Sunday, July 24, 2011

Made in New York

It's been stick to the pavement, fry an egg on your dashboard, Afreeecahh hot in New York City for the past week. Last night I ventured out of my self-imposed hibernation in the air conditioned indoors to visit a close friend and fellow mixed dreamer, educator and activist, Rita. Walking down Amsterdam Ave toward Broadway last night, merengue blasting from open parked cars, folks perched on their respective stoops and street corners, humid air smelling vaguely of something rank, fried and sweet all at the same time, fire hydrants raining down the streets and kids, men, women--young and old jumping into the spray, I got that feeling I always get when I'm back home, feet slapping quickly against the pavement, moving, always moving... That feeling that I am part of the mass of bodies in movement, the steaming concrete (which itself seems to breathe), the hard lines and rough edges above and below me, the gritty air and the unrelenting syncopated rhythm of the city. Among the many things Rita and I talked about during my visit was exactly why New York made us feel this way. Why NY feels more like "home" than any other place?
If there were a map of NYC and we were all dots on it, all the dots would be moving and buzzing around. We're a city of transience. I just don't think that happens everywhere else. -Rita Kaman

For the mixed and multicultural, finding place and belonging can be a struggle- no big there. Though I mostly grew up in the suburbs of Staten Island (the forgotten borough of NYC), I remember being surrounded by Latino, African, South Asian and Caribbean folk in Jamaica, Queens and even later in Staten Island growing up in predominantly white spaces, but where white identity was tied to great pride in being Italian, Irish, Russian, Armenian etc. I went away to college, have traveled extensively both at home and abroad and it's more than just the fact that I grew up here. In New York, my identity and all that I am seems to make sense. The "uniqueness" of my own life but a thread in the fabric, part of the millions of interwoven identities and narratives of migration, change, process and formation that make the city a home for the transient, a place for the liminal, those existing here and there and yet all the while staking claim and setting roots deep in the here. 

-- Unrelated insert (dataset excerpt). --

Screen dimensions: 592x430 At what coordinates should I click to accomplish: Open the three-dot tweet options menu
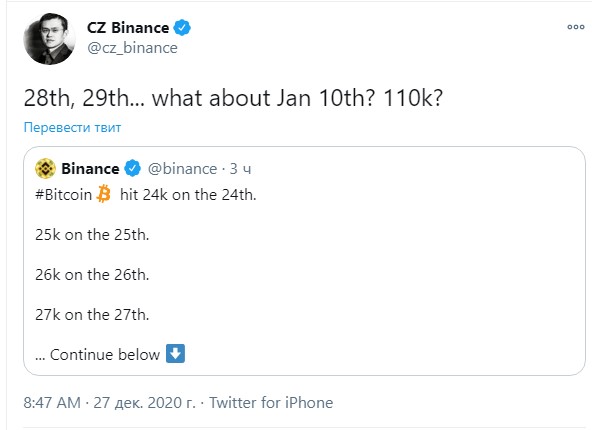pos(576,27)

In diverse places like SoCal, I often feel uneasy with just how vast and yet disconnected all the parts of the city are (I call the NYC subway the Great Equalizer). I guess on a more personal note I'm uneasy with how Caribbean identities, black identities don't often fit into conceptions of latinidad, or how latinidad doesn't quite fit into understandings of blackness out west. And it makes sense Cali, has had a different history. That simple understanding of the mixed nature of latinidad and blackness is something that I see reflected in my own family, but also all around me in NY with Puerto Ricans, Dominicans, Trinidadians, Jamaicans, Bajans, Guyanese etc. Even within the African American history of New York you see that intersection in Brooklyn, the Bronx, Harlem and Washington Heights, decades of living, loving, struggling and yes even conflict between African American, Caribbean and Latino folk have left a distinct mark on race relations in the city. The city is segregated and divided along racial and class lines like all cities and the gentrification of historically black neighborhoods has already changed the face of communities across the city.
So let's not get it twisted. This is not just an I Love NY and there's no place on earth like it ramble. The specters of violence, racism, post 9-11 trauma, Islamophobia, xenophobia, police brutality, racialized and sexualized violence, gentrification, poverty, hunger, homelessness and straight-up down and dirty NY crime as old as the city itself continue to loom large.  And no, this is no multicultural utopia or mixed-race mecca. But it is my home. 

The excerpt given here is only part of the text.